The Ministry of Commerce and Industry - MOCI (Arabic: وزارة التجارة والصناعة), is responsible for the regulation of trade and industrial activities in Qatar. Its scope is to ensure fair trade and competition and restrict fraudulent and monopolistic activities. The vision of the ministry is to reach "a diversified economic landscape and self-reliant private sector within a competitive business environment aware of consumer rights as well as the responsibilities and obligations of the business community towards them." In February 2018, Ali bin Ahmad Al-Kuwari was appointed as minister. The current deputy is Sultan bin Rashid Al-Khatir.

Departments 
The ministry is divided into departments. Each is managed by an executive.

Minister 
 Minister Office
The Minister Office handles the schedule of the minister and organizes communication between the minister and other parties. It is tasked with ensuring the administration and implementation of the minister's orders.
 Internal Audit Department
The internal audit is responsible for the internal validity of the ministry by ensuring the legality of all procedures and conducts. It also oversees documentation and human resources.
 Public Relations and Communications Department
The department manages the public relations with the ministry. It provides information to the public and replies to inquiries. Statements and replies to the media are drafted in the department.

Deputy 
 Financial and Administrative Affairs
Responsible for the management of revenue, expenditures, and fees of the ministry, as well as documentation.
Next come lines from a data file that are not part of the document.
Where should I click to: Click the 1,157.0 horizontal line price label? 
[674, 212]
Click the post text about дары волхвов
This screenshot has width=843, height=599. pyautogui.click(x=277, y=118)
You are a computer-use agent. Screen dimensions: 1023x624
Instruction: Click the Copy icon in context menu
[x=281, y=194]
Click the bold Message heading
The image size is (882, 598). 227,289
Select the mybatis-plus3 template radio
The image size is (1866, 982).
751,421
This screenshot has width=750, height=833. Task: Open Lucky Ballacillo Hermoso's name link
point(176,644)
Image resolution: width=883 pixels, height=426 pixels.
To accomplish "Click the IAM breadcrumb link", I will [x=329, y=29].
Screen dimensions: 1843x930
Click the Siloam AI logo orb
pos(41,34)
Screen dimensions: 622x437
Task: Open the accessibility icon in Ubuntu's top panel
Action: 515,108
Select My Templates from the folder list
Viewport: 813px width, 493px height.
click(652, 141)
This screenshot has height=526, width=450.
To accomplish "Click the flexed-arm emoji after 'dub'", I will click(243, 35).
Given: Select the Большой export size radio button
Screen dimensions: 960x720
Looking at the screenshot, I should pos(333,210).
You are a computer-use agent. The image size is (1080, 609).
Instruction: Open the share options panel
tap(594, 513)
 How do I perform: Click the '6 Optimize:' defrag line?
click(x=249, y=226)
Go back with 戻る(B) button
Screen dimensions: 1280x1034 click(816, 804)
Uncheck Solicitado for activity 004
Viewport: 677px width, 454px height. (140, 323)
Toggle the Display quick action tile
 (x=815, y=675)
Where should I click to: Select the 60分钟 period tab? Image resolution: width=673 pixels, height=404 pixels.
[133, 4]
It is in charge of managing and carrying out administrative proceedings.
Head: Nasser bin Muhammad Al-Muhannadi

 Human Resources
Responsible for providing adequate workforce to the ministry.
Head: Abdulrahman Mohsen Al-Yafei
 Information Technology Department
The IT department is responsible for providing and maintaining all the computer based systems of the ministry.
Head: Mashael Ali Al-Hammadi

Assistant Deputy of Consumer Affairs 
Departments under the assistant deputy of consumer affairs are mainly concerned with licensing permits and consumer protection from commercial fraud and monopolies.
 Quality license and market control
 Department of Supply and Strategic Inventory
 The Consumer Protection and Combating Commercial Fraud
 The Competition Protection Department

Assistant Deputy of Commerce Affairs 
 Intellectual Property Rights Protection Department
Departments under the commerce affairs are mainly responsible for matters relating to copyright and intellectual property
The following departments are also under the assistant deputy of commerce affairs:
 The Commercial Registration and Licenses Department
 Companies Affairs Department
Company formation in Qatar, the MCI requires a 51% local Qatari sponsor and mandatory office space with a flexi-desk as a minimum.

The MCI is dedicated towards companies requiring trading activities, office space availability anywhere in Qatar, specific business activities that require external approvals (such as taxi services, as an example), organizing of work with banking & government sectors etc.